# Perfect Spin Filter in a Tailored Zigzag Graphene Nanoribbon

- Dawei Kang
^{1}Email author, - Bowen Wang
^{1}, - Caijuan Xia
^{2}and - Haisheng Li
^{1}

**Received: **1 March 2017

**Accepted: **9 May 2017

**Published: **18 May 2017

## Abstract

Zigzag graphene nanoribbons (ZGNRs) are expected to serve as the promising component in the all-carbon spintronic device. It remains challenging to fabricate a device based on ZGNRs with high spin-filter efficiency and low experimental complexity. Using density functional theory combined with nonequilibrium Green’s function technique, we studied the spin-dependent transport properties of the tailored zigzag graphene nanoribbon. A perfect spin-filtering effect is found in the tailored structure of ZGNR. The nearly 100% spin-polarized current and high magneto-resistance ratio can be obtained by applying a homogeneous magnetic field across the device. The distribution of spin up and spin down states at the bridge carbon atom plays a dominant role in the perfect spin filtering. The tailoring of ZGNR provides a new effective approach to graphene-based spintronics.

* Stated task 1:
Summarize the graphene nanoribbon abstract in two sentences.
* Stated task 2:
Set down the graphene nanoribbon abstract word for word, beginning at the words "## Abstract" and stopping after the words "to graphene-based spintronics.".
The lines placed after this point are not needed for any of the work here.

* Recorded data:
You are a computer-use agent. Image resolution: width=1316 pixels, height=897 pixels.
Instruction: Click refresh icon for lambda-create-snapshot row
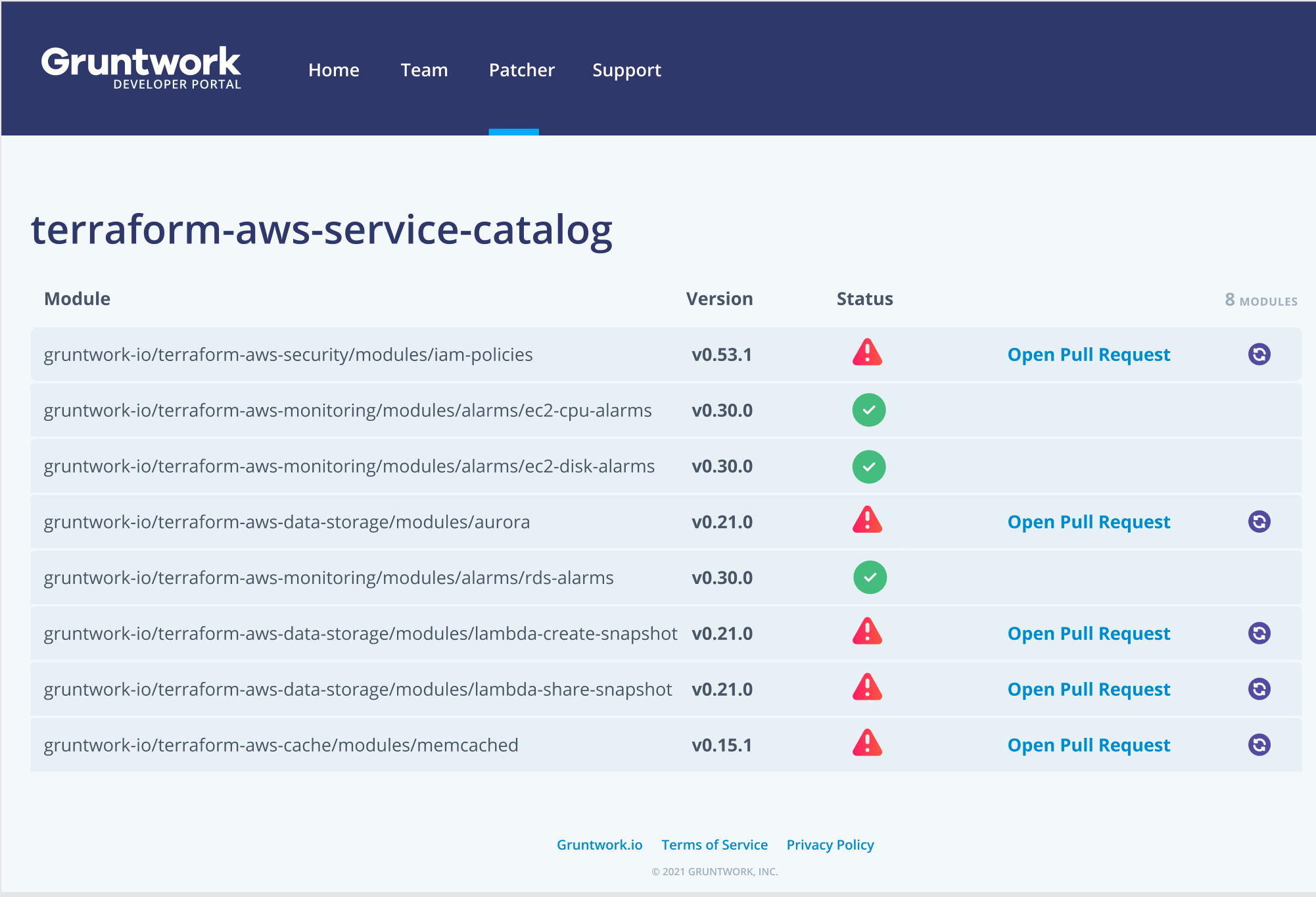point(1259,633)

* Task result 1:
Using density functional theory combined with the nonequilibrium Green's function technique, the study examined spin-dependent transport in a tailored zigzag graphene nanoribbon. It found a perfect spin-filtering effect, with nearly 100% spin-polarized current and a high magneto-resistance ratio under a homogeneous magnetic field, attributed mainly to the distribution of spin up and spin down states at the bridge carbon atom.

* Task result 2:
## Abstract

Zigzag graphene nanoribbons (ZGNRs) are expected to serve as the promising component in the all-carbon spintronic device. It remains challenging to fabricate a device based on ZGNRs with high spin-filter efficiency and low experimental complexity. Using density functional theory combined with nonequilibrium Green’s function technique, we studied the spin-dependent transport properties of the tailored zigzag graphene nanoribbon. A perfect spin-filtering effect is found in the tailored structure of ZGNR. The nearly 100% spin-polarized current and high magneto-resistance ratio can be obtained by applying a homogeneous magnetic field across the device. The distribution of spin up and spin down states at the bridge carbon atom plays a dominant role in the perfect spin filtering. The tailoring of ZGNR provides a new effective approach to graphene-based spintronics.